“Individual benefit increases with increasing community mask use,” the CDC said Tuesday.
Wearing a face mask doesn’t just protect others from catching the coronavirus — it protects the wearer too, and even the economy, the U.S. Centers for Disease Control said Tuesday, in its most explicit endorsement yet of masks.
In a scientific brief published Tuesday, the CDC said that while “masks are primarily intended to reduce the emission of virus-laden droplets,” they “also help reduce inhalation of these droplets by the wearer.”
“Experimental and epidemiological data support community masking to reduce the spread of SARS-CoV-2,” the CDC said. “The prevention benefit of masking is derived from the combination of source control and personal protection for the mask wearer. … Individual benefit increases with increasing community mask use.”
In other words, the more people who wear masks in a community, the less the virus will spread.
The CDC also noted an economic benefit, reporting an analysis using U.S. data found that “increasing universal masking by 15% could prevent the need for lockdowns and reduce associated losses of up to $1 trillion, or about 5% of gross domestic product.”
Previously, in a July brief, the CDC had been more tentative in its mask-wearing recommendation, saying masks were mostly effective for stopping those with COVID-19 from spreading it to others.
In its Tuesday report, the CDC said seven studies have “confirmed the benefit” of universal masking to prevent the spread of coronavirus. “Studies demonstrate that cloth mask materials can also reduce wearers’ exposure to infectious droplets,” it said.
While many in the Trump administration — including the president himself — have questioned the effectiveness of masks, public-health experts have long urged their use. President-elect Joe Biden has vowed to push for a nationwide mask mandate after taking office.
The new CDC findings come as the pandemic is worsening in much of the country. More than 1 million new coronavirus cases have been confirmed so far this month, with daily infections running more than 100,000 a day. To date, the U.S. has recorded more than 10.2 million coronavirus cases, and nearly 240,000 deaths, according to Johns Hopkins University data, both the most in the world.

=== Data shown ===

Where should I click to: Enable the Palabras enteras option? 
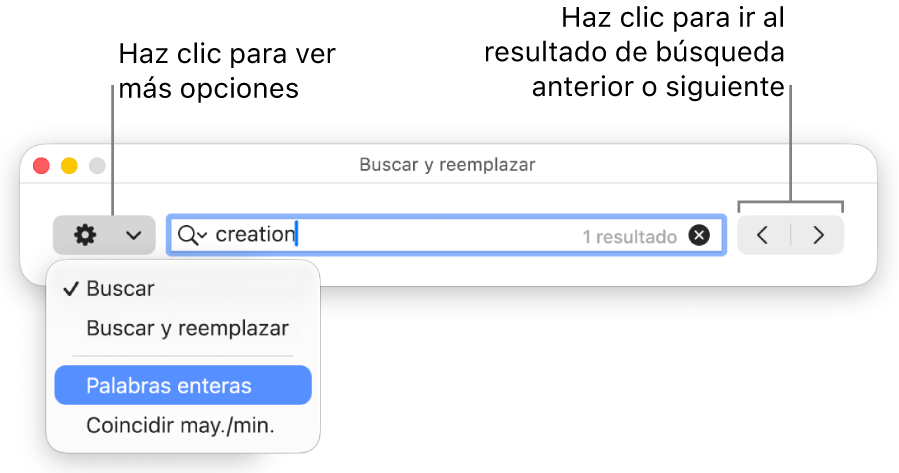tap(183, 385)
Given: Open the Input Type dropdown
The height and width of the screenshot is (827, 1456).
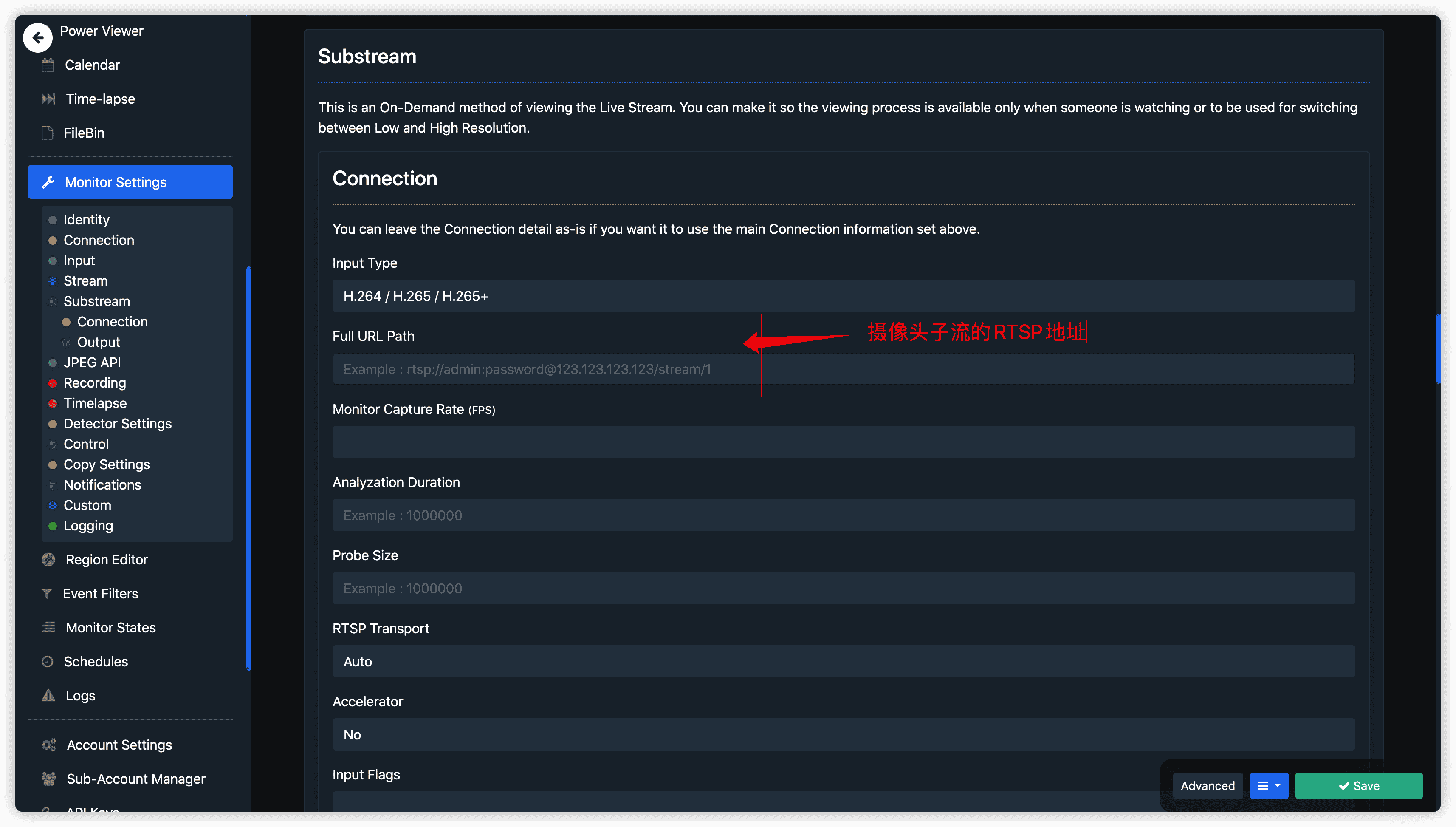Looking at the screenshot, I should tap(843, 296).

==

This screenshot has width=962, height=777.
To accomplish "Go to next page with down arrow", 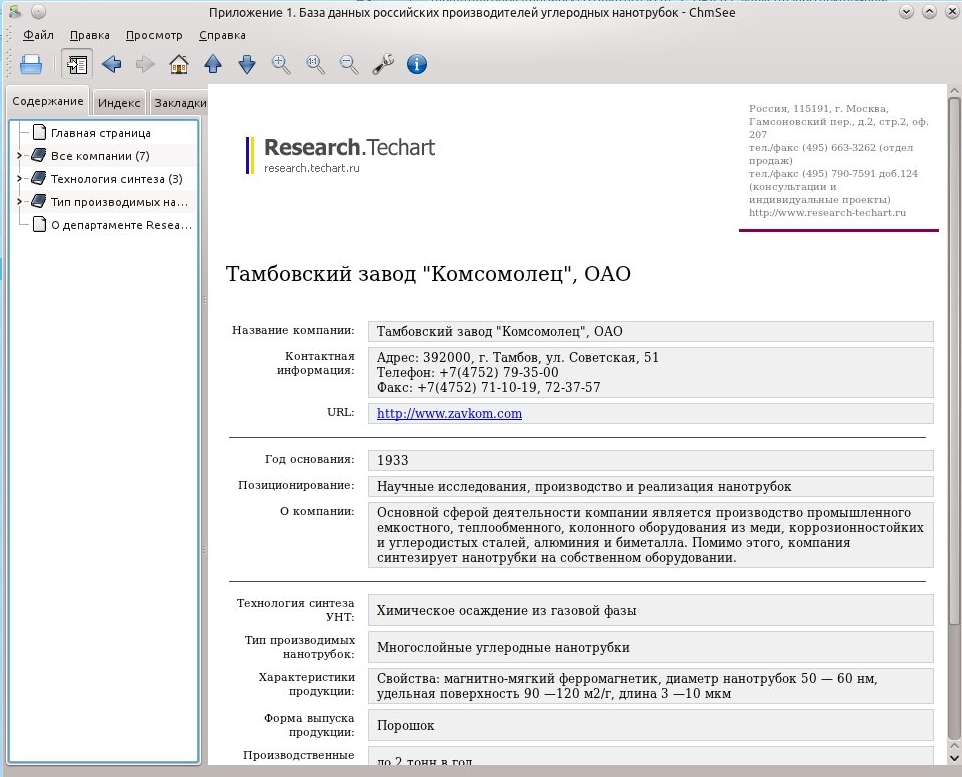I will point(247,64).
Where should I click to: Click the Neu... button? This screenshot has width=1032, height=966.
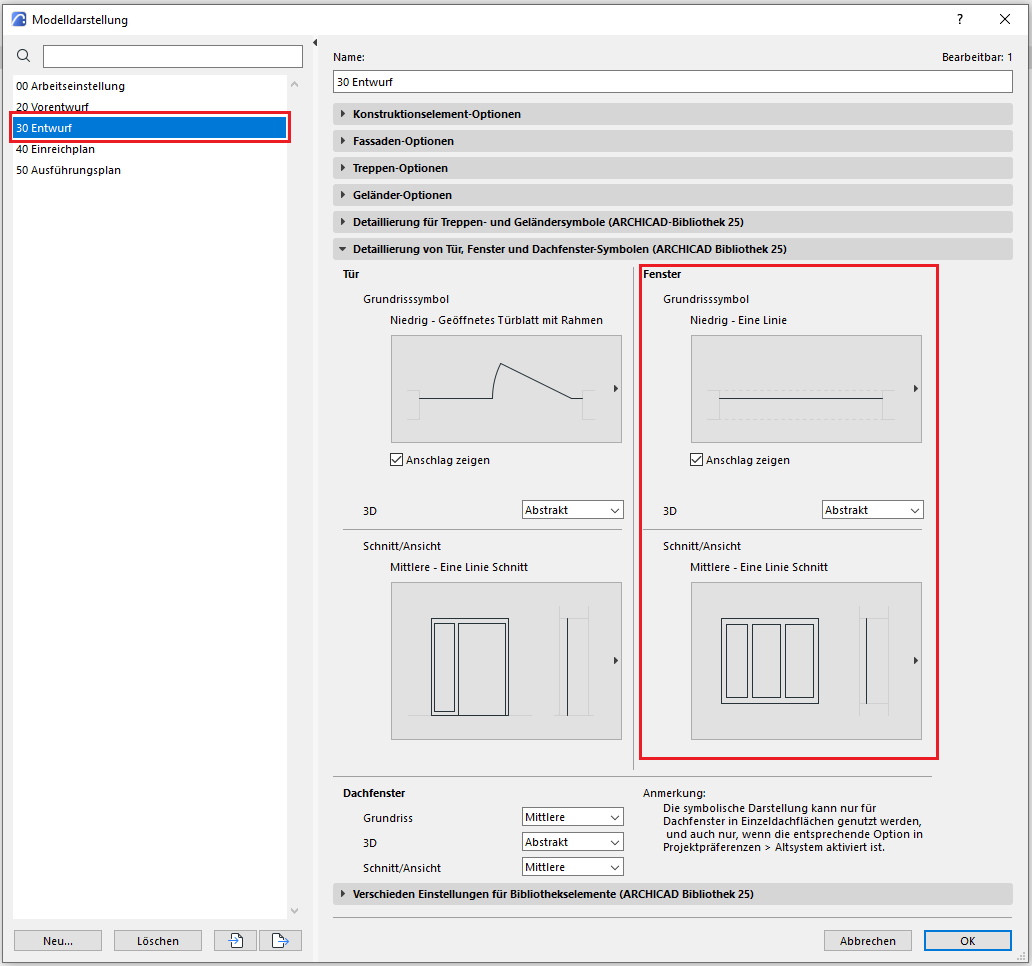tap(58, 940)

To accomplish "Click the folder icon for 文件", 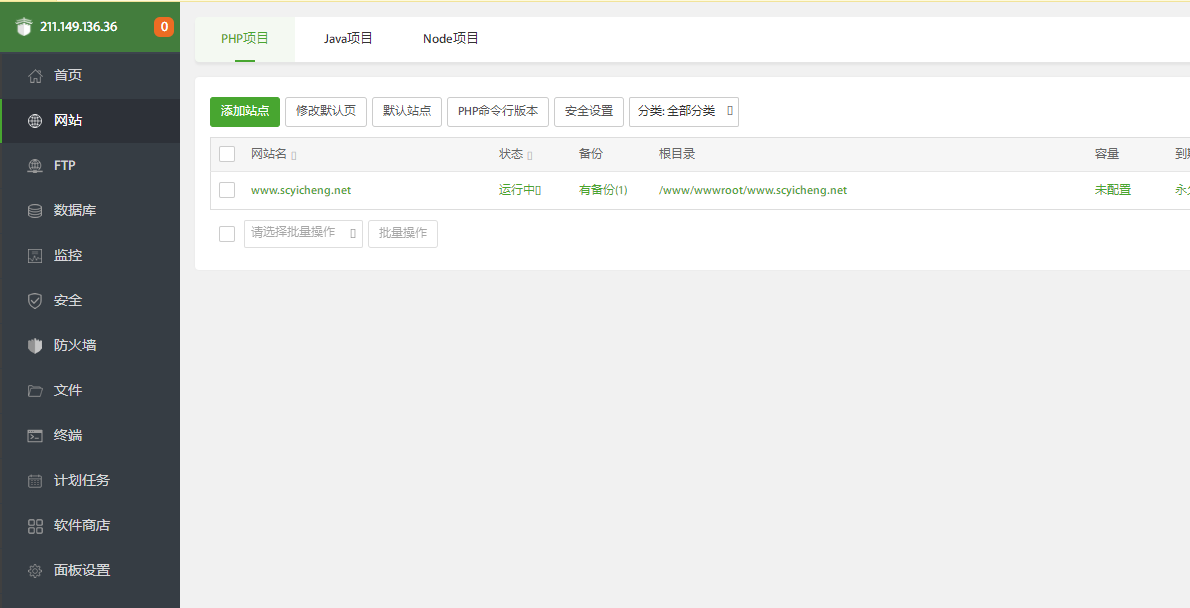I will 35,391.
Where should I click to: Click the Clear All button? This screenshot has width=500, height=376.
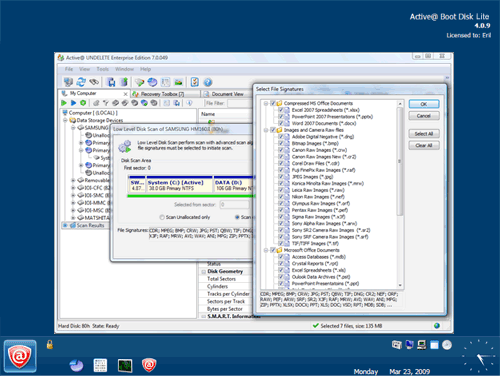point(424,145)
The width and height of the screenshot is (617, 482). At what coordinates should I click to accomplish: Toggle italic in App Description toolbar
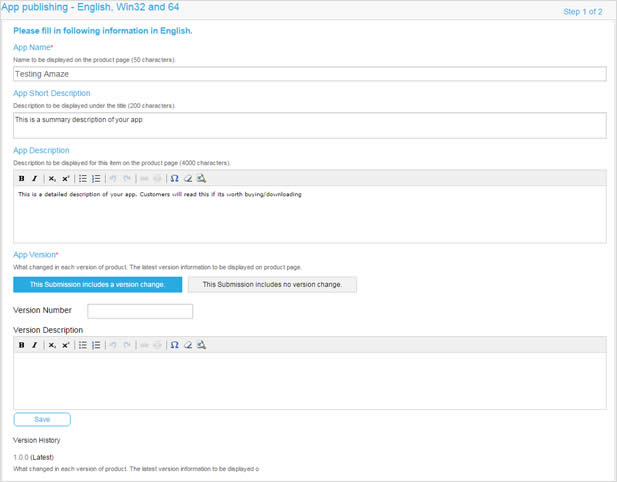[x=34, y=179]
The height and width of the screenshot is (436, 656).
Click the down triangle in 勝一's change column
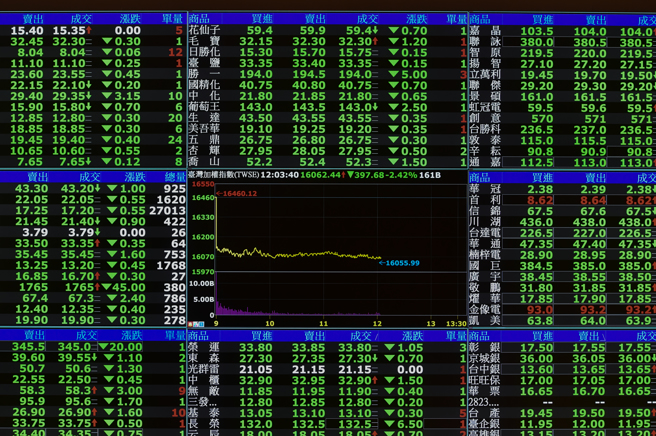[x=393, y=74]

=== Tasks to perform ===
1) From the article on the CDC's mask guidance, write out the passage starting with "Wearing a face" and going on through "virus will spread.", with no changes.
2) List every figure that the article on the CDC's mask guidance gives for U.S. coronavirus cases or deaths.

=== Results for each task ===
1)
Wearing a face mask doesn’t just protect others from catching the coronavirus — it protects the wearer too, and even the economy, the U.S. Centers for Disease Control said Tuesday, in its most explicit endorsement yet of masks.
In a scientific brief published Tuesday, the CDC said that while “masks are primarily intended to reduce the emission of virus-laden droplets,” they “also help reduce inhalation of these droplets by the wearer.”
“Experimental and epidemiological data support community masking to reduce the spread of SARS-CoV-2,” the CDC said. “The prevention benefit of masking is derived from the combination of source control and personal protection for the mask wearer. … Individual benefit increases with increasing community mask use.”
In other words, the more people who wear masks in a community, the less the virus will spread.

2)
- More than 1 million new cases confirmed so far this month
- More than 100,000 infections a day
- More than 10.2 million cases recorded to date
- Nearly 240,000 deaths recorded to date